Surgeons monitor fusion progress with imaging. Standard X-rays, including views taken while you bend forward and backward, can reveal whether the fused segment is still moving. CT scans provide the most detailed picture: they can show whether bone has bridged through the cage, whether screws have loosened (visible as a bright rim of bone resorption around the screw), whether hardware has shifted, and whether the cage has sunk into the vertebral body. Most surgeons will order follow-up imaging at intervals during the first year to track how fusion is progressing.

When Revision Surgery Becomes Necessary

Many people who experience mild subsidence or slow fusion never need another operation. The cage may settle slightly and still achieve a solid fusion. But when subsidence is severe enough to compress nearby nerves, when the cage migrates significantly, or when pseudoarthrosis causes persistent pain and instability, revision surgery may be recommended.

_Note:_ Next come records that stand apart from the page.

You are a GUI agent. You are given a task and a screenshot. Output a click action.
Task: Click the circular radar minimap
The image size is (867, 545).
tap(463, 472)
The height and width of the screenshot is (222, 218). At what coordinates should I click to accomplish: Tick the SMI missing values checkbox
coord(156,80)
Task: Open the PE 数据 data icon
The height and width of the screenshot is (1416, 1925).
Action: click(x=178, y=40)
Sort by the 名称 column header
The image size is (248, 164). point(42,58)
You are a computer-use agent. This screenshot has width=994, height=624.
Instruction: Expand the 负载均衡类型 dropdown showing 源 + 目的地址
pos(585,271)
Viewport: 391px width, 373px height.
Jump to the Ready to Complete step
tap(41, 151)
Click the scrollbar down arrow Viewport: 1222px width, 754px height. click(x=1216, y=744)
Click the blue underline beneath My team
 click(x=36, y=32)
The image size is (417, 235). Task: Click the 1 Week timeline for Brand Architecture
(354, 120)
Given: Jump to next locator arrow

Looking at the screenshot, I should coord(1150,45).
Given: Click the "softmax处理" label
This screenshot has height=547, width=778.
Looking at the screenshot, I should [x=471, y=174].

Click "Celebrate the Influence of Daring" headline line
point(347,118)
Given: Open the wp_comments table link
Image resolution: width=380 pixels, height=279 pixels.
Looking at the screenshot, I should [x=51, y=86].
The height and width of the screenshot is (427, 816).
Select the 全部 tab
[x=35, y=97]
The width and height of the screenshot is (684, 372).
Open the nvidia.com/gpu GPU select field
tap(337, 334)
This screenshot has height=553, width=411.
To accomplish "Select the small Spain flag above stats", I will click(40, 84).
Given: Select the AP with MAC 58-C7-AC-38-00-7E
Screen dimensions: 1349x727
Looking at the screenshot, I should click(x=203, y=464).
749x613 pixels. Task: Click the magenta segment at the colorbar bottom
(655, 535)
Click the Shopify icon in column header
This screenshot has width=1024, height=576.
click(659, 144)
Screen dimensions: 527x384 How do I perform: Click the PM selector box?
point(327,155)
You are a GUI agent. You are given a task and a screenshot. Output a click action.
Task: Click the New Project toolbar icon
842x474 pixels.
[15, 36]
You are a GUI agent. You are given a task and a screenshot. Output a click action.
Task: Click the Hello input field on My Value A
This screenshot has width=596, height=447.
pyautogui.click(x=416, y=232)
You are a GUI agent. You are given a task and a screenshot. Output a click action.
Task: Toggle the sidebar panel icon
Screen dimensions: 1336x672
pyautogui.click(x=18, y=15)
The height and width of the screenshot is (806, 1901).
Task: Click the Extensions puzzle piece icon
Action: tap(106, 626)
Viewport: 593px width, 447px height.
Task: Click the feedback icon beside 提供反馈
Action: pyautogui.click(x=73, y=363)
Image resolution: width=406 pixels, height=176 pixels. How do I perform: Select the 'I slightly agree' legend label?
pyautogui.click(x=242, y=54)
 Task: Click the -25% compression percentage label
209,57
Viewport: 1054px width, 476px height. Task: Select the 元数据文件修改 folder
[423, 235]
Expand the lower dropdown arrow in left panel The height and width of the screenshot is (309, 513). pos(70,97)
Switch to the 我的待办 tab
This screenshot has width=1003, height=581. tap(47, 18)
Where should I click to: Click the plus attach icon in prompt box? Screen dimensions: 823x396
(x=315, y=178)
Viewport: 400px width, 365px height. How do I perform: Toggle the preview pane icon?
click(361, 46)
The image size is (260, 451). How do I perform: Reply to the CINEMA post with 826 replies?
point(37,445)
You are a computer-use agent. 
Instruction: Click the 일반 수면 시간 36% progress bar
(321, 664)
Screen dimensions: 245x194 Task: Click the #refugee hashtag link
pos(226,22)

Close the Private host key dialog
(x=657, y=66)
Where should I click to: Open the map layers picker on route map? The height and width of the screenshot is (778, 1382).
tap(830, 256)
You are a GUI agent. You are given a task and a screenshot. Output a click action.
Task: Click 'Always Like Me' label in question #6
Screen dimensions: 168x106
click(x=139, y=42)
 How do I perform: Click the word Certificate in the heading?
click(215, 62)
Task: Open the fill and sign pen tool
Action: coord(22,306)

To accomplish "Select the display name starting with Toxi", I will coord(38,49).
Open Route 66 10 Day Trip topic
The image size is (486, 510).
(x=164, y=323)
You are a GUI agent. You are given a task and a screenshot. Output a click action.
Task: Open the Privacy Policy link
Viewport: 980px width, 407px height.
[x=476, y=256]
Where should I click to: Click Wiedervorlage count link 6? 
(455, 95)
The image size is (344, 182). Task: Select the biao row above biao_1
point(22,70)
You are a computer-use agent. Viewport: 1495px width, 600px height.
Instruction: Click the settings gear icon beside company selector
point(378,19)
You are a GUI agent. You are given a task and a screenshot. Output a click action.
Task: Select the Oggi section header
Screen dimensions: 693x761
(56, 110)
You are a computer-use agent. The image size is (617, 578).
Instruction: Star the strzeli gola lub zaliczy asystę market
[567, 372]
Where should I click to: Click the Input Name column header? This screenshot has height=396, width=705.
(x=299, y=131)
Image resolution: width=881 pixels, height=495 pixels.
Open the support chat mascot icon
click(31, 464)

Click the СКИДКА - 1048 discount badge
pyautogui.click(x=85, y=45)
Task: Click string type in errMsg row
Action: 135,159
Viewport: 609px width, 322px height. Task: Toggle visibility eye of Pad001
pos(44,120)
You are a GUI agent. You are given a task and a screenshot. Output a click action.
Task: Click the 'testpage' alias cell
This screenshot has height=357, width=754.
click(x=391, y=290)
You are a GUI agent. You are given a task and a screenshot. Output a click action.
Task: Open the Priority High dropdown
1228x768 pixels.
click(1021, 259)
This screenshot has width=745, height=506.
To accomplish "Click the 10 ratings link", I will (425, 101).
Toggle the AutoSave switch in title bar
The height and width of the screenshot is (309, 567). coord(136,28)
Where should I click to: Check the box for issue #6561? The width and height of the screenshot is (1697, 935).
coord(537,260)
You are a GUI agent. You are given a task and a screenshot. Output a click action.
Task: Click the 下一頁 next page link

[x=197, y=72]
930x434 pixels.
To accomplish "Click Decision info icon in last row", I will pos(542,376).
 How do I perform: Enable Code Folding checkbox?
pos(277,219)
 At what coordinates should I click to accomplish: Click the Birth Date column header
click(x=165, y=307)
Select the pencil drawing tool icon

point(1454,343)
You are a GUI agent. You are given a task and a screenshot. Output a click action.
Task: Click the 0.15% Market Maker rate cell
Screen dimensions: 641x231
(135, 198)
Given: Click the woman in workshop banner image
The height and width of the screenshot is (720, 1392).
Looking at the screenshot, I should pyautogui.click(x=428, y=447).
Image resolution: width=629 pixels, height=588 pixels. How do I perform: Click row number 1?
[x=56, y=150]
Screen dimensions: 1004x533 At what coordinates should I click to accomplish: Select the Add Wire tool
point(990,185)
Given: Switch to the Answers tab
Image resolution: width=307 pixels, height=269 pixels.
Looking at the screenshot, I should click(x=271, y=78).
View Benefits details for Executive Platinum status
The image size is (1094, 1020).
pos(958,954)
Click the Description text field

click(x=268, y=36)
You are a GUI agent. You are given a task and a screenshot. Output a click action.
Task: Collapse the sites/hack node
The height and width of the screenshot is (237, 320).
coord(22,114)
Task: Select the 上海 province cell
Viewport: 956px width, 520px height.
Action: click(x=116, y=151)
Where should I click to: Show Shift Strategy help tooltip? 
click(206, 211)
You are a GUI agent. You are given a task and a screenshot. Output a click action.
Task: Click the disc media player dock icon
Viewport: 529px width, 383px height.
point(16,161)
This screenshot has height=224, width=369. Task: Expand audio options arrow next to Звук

Cleveland Clinic notes that some people need follow-up surgery years later to re-fuse vertebrae or address changes that developed over time after the original procedure. These later revisions aren’t always about the cage failing. Adjacent segment disease, where the vertebrae above or below the fusion break down faster because they’re compensating for the fused segment’s lost motion, is one of the more common long-term reasons people return to the operating room. This is a consequence of altering spinal mechanics, not a failure of the implant.

The bottom line: if your fusion heals solidly and your bone density stays healthy, there’s no reason to expect the cage will ever need to be replaced. It’s a permanent implant with no moving parts and no biological clock. The variables that determine how long it lasts are almost entirely about your body’s ability to grow bone around it and the health of your spine in the years that follow.